Pike River Coal has negotiated an unsecured loan facility of up to $25 million with its largest shareholder New Zealand Oil & Gas to provide short-term working capital while its mine on the West Coast ramps up.

The facility has establishment and other fees of $600,000, its interest rate is 13 per cent, and it is repayable in full by December 15. NZOG owns 29.4 per cent of Pike River Coal. Bank of New Zealand and NZOG have agreed to waivers of a potential covenant non-compliance on September 30.

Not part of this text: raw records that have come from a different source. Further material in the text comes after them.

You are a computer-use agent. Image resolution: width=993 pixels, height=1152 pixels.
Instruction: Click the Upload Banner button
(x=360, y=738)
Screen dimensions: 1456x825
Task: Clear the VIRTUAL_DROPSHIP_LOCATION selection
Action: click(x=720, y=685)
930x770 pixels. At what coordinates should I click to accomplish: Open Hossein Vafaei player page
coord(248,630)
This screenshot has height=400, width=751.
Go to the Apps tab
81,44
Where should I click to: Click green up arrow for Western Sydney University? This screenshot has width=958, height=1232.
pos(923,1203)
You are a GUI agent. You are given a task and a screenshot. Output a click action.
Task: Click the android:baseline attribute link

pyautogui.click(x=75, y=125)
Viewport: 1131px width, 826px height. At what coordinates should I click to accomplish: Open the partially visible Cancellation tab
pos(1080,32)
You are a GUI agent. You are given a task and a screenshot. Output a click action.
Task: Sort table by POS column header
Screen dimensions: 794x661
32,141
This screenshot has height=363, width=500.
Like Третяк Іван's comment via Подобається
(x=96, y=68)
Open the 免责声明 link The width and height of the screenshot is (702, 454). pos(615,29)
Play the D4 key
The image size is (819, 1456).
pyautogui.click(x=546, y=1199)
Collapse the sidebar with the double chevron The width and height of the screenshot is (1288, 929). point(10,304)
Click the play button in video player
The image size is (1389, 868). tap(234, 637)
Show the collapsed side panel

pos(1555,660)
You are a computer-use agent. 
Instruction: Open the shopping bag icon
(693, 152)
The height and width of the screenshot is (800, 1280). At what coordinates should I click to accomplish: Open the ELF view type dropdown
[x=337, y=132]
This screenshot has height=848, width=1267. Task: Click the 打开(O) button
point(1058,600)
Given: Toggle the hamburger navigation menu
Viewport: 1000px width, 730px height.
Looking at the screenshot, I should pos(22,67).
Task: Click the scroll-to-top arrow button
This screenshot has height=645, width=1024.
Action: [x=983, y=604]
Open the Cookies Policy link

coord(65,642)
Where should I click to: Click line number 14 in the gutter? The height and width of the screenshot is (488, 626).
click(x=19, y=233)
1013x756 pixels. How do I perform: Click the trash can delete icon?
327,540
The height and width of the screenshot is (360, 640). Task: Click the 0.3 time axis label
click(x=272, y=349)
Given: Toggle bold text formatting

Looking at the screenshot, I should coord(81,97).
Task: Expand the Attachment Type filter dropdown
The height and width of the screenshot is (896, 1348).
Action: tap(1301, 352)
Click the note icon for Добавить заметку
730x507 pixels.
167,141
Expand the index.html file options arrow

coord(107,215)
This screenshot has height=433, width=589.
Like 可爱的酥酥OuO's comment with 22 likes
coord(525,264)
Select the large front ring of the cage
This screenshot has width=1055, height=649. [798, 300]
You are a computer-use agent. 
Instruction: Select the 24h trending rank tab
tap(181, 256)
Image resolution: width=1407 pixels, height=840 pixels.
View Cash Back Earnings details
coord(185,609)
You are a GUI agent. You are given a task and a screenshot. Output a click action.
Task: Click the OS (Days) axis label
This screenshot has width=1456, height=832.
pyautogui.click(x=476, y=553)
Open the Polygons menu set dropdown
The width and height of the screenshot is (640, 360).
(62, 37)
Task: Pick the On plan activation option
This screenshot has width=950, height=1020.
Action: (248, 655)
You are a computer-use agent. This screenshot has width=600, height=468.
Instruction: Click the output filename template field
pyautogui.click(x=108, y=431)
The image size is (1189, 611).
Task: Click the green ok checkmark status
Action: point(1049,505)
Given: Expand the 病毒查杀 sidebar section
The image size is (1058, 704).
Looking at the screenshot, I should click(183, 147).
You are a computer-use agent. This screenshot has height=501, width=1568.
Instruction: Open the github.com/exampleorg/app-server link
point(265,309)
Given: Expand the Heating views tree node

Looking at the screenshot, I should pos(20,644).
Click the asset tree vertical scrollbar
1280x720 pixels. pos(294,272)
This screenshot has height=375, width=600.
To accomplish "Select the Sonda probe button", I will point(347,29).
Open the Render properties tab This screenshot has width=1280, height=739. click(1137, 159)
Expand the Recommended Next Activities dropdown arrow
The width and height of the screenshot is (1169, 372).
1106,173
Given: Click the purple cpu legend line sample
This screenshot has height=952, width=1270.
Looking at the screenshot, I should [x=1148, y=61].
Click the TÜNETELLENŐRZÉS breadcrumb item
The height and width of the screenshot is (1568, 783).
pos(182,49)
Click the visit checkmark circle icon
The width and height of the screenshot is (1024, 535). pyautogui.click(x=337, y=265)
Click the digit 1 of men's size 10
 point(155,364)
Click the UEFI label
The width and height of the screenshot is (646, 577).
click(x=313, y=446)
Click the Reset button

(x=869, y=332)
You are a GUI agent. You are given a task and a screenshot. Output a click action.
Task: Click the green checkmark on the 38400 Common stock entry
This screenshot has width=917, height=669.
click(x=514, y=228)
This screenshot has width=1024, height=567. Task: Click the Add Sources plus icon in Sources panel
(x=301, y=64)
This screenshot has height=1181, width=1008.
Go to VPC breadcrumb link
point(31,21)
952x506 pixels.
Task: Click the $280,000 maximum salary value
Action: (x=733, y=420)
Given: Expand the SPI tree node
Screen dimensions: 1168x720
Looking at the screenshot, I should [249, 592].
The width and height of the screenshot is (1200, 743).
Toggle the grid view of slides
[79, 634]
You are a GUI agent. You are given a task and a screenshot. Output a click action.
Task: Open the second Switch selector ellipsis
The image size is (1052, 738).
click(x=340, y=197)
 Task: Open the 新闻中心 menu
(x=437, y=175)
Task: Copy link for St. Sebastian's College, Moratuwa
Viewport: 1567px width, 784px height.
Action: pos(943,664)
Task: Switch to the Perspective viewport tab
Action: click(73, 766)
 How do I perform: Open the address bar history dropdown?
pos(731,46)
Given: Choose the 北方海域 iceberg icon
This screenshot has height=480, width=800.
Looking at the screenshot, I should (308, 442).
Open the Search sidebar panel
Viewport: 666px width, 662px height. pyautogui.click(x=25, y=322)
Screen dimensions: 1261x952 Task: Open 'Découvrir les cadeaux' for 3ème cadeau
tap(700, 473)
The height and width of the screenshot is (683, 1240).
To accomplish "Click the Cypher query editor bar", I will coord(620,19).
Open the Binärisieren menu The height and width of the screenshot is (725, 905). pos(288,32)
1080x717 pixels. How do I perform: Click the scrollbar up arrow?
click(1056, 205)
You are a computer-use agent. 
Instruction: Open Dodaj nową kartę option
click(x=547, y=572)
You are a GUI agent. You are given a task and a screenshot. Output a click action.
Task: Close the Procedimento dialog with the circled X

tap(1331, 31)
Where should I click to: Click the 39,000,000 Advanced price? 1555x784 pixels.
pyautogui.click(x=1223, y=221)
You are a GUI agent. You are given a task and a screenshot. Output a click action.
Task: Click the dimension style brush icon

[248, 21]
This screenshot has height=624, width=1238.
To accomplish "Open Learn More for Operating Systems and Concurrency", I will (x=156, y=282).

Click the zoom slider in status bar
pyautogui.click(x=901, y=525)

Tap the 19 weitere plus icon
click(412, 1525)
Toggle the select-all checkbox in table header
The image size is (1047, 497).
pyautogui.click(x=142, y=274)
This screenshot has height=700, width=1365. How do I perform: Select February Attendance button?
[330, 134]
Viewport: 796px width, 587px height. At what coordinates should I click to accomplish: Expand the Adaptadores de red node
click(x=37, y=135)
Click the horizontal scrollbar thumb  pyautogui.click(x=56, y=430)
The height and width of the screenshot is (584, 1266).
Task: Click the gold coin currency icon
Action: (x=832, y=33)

NZOG has, as part of its waiver, requested a one-year extension to a coal option agreement, which shareholders have to approve. This option was put in place in April when NZOG provided a replacement convertible bond facility and gives NZOG the right to at any time until March 2013 to enter into an offtake agreement to purchase Pike coking coal at market prices to be negotiated annually. The maximum volume under the agreement is the currently uncontracted coal quantities for the first three years and up to 30 per cent of annual coal production for the remaining life of mine.

General manager of mines at Pike River Coal, Peter Whittall, said the money would be used to buy additional mining equipment which was critical to providing access for hydro-mining operations at a time while coal is being produced and stockpiled for shipment. Commissioning of the hydro-mining equipment started on September 20.

The company said two continuous miners bought from Waratah Engineering had not operated to expectations and had required ongoing modifications. Because of these problems, Pike River leased an ABM20 continuous mining machine for 12 months at a cost of $4 million, which began operating in August, and bought a second ABM20 at the cost of $5 million, which will arrive in January.